Pada saat yang sama, untuk pelajaran olahraga dan kegiatan olahraga luar ruangan di awal semester, Dinas Pendidikan Chengdu mewajibkan sekolah untuk membuat pengaturan yang wajar berdasarkan kondisi cuaca, menghindari aktivitas berat selama periode suhu tinggi. Pengaturan olahraga di awal semester harus berfokus pada latihan adaptif dan pemulihan. Dalam kasus suhu tinggi, sekolah dapat menyesuaikan rencana dan konten pengajaran secara fleksibel. Jika kegiatan olahraga luar ruangan diperlukan, kegiatan harus dilakukan di area teduh dengan durasi yang dipersingkat dan istirahat yang lebih sering. Ketika suhu 35°C atau lebih, kegiatan olahraga luar ruangan di lingkungan sekolah harus ditangguhkan dan dapat disesuaikan untuk dilakukan di dalam ruangan di area dengan ventilasi baik dan suhu yang sesuai.

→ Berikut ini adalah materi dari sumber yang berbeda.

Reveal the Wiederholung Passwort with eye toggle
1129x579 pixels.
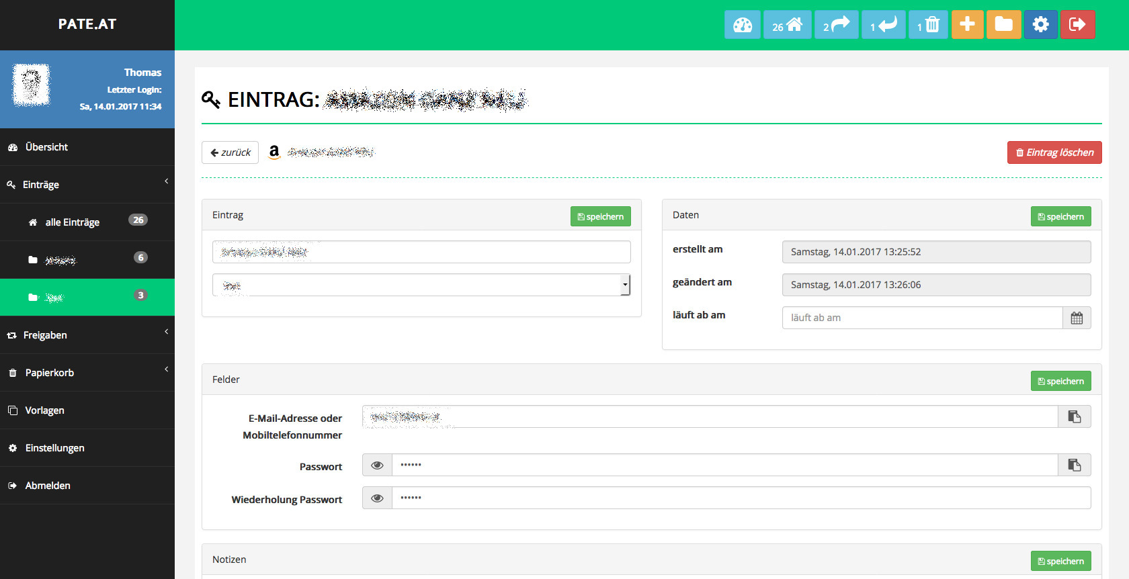coord(377,498)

Selain itu, dari 25 Agustus hingga 31 Agustus, sekolah akan melaksanakan kampanye kesehatan patriotik yang berfokus pada pencegahan dan pemberantasan nyamuk, melakukan perbaikan menyeluruh terhadap lingkungan sekolah. Setelah semester dimulai, sekolah harus memantau kesehatan harian guru, staf, dan siswa, melacak ketidakhadiran dan cuti, serta menerapkan sistem pencegahan kesehatan seperti pemeriksaan pagi dan sore (malam), pendaftaran dan pelacakan penyebab ketidakhadiran karena sakit, dan pelaporan penyakit menular. Guru, staf, dan siswa harus bertanggung jawab atas kesehatan mereka sendiri. Jika merasa tidak enak badan, segera cari pertolongan medis dan hindari bekerja atau bersekolah dalam keadaan sakit.
Panduan Pencegahan Heat Stroke (Sengatan Panas)

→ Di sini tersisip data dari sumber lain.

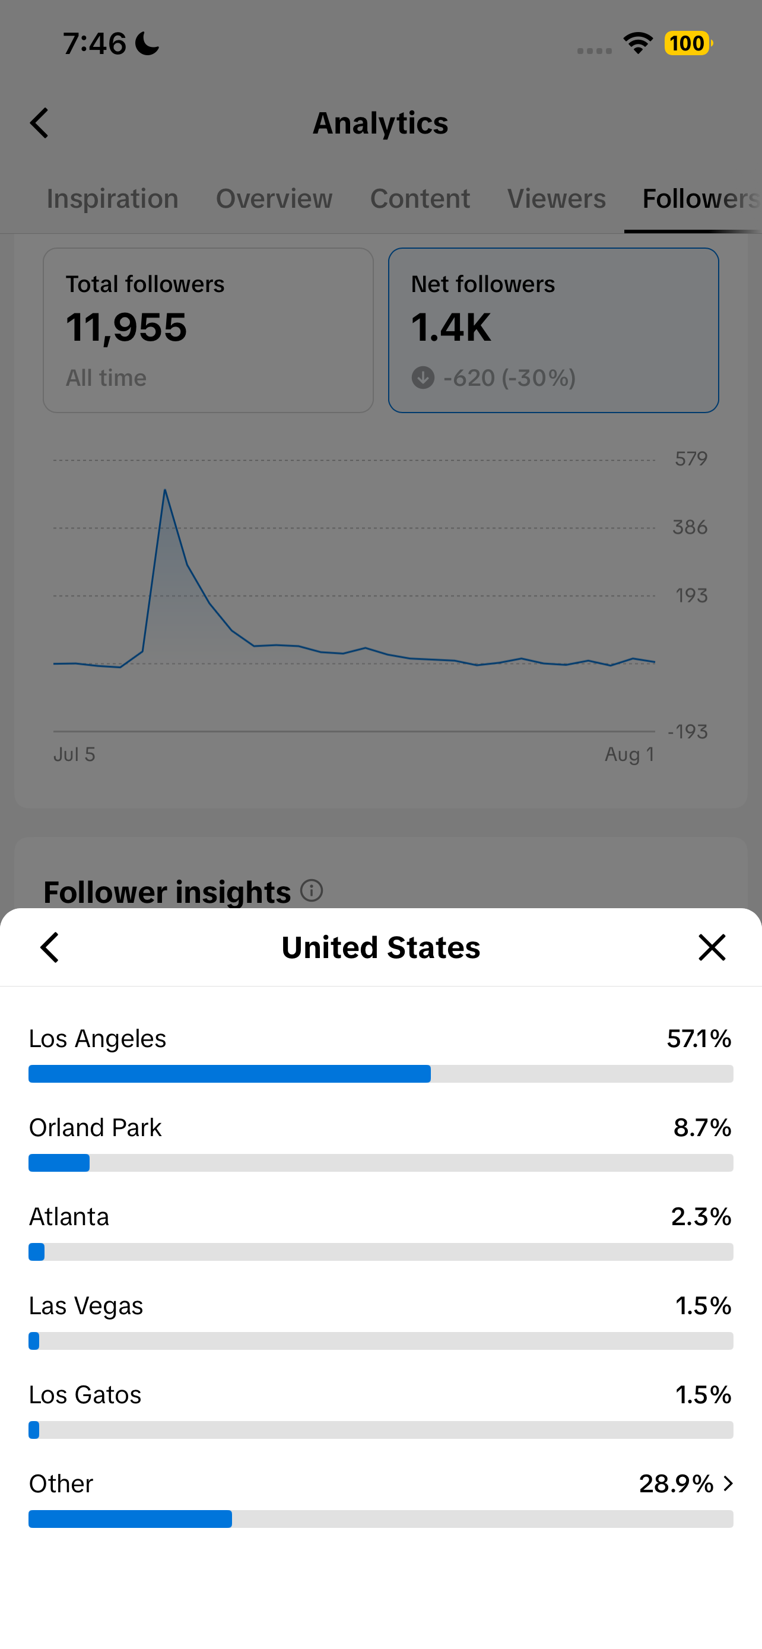Go back from United States city list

Heat stroke adalah jenis penyakit terkait panas yang paling berbahaya. Bagaimana mengenali heat stroke?
Demam tinggi: suhu tubuh melebihi 40°C (dahi atau ketiak terasa sepanas kompor);
Tidak sadarkan diri: kebingungan, kejang, mengigau, atau bahkan tidak responsif;
Tidak berkeringat: kulit kering, merah tanpa keringat (mekanisme pendinginan tubuh gagal!);
Catatan: Mereka yang baru saja terkena flu atau diare lebih rentan! Saat kekebalan tubuh rendah, hindari kelelahan berlebihan di bawah sinar matahari.
Pertolongan Pertama Heat Stroke—30 Menit Emas!

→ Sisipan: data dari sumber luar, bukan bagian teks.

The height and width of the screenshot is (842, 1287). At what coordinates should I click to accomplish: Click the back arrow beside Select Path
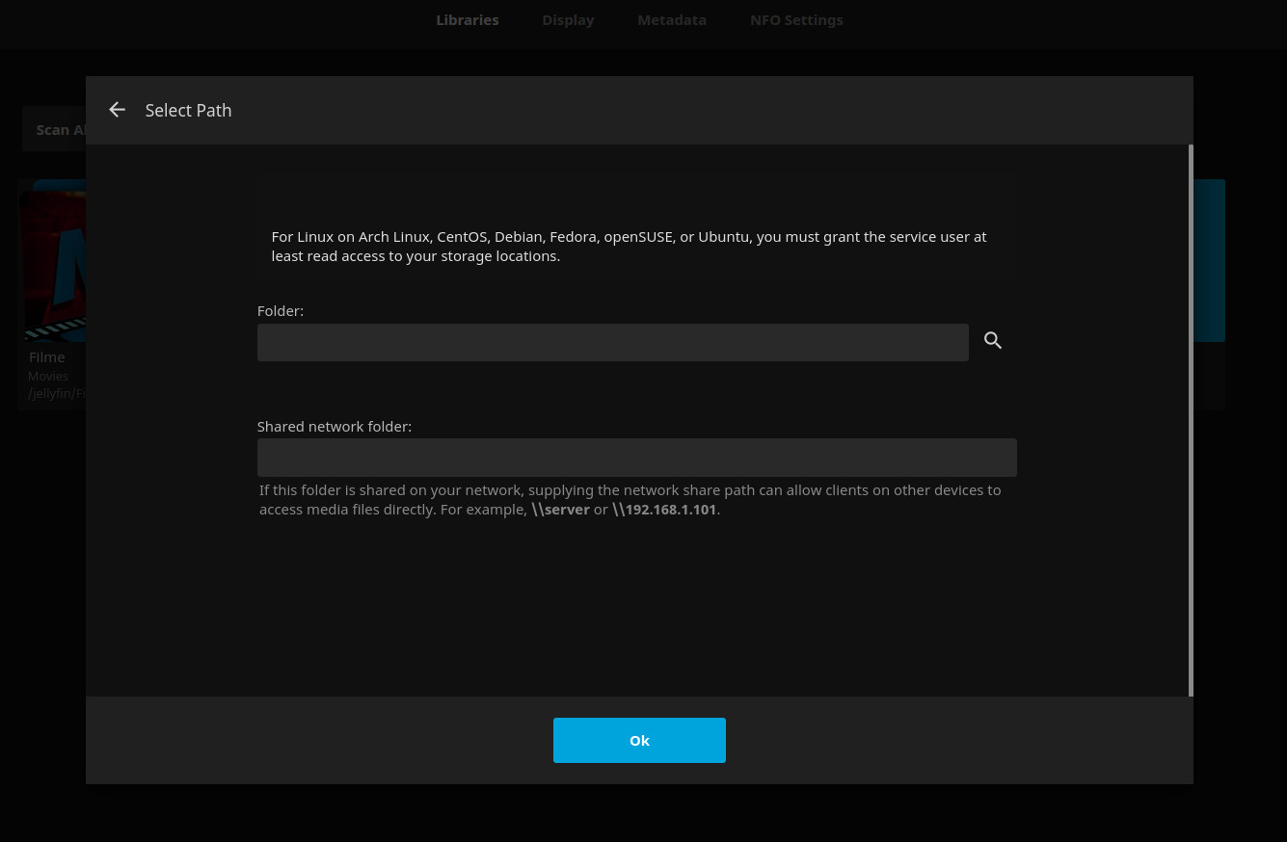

Jembatan keledai: Pindah, Rendam, Usap, Panggil, Turunkan;
Pindah: segera pindahkan ke area teduh dan lepaskan pakaian berlebih;
Rendam: metode pendinginan tercepat! Rendam dalam air dingin (2-20°C), dengan permukaan air di atas dada; tidak ada bak? Gunakan handuk basah untuk membungkus tubuh dan tiup dengan kipas angin;
Usap: gunakan es atau air dingin untuk mengusap leher, ketiak, dan selangkangan (area dengan pembuluh darah besar);
Panggil: secara bersamaan hubungi 120 dan minta bantuan orang dewasa;
Turunkan: pantau suhu terus-menerus, targetkan untuk menurunkannya di bawah 39°C dalam waktu 30 menit;
Hindari: mengonsumsi obat penurun demam atau menggunakan gosokan alkohol (dapat memperburuk kondisi!).
Gejala apa yang mengindikasikan heat stroke/penyakit panas?
Di lingkungan bersuhu tinggi (>32°C), empat gejala berikut adalah indikator kuat akan terjadinya heat stroke/penyakit panas.
Panas: merasa sangat panas (terbakar dari dalam);
Pusing: kelelahan ekstrem, berjalan tidak stabil;
Pingsan: pusing, sakit kepala, kebingungan, kejang/konvulsi;
Kacau: wajah pucat, jantung berdebar, sesak napas.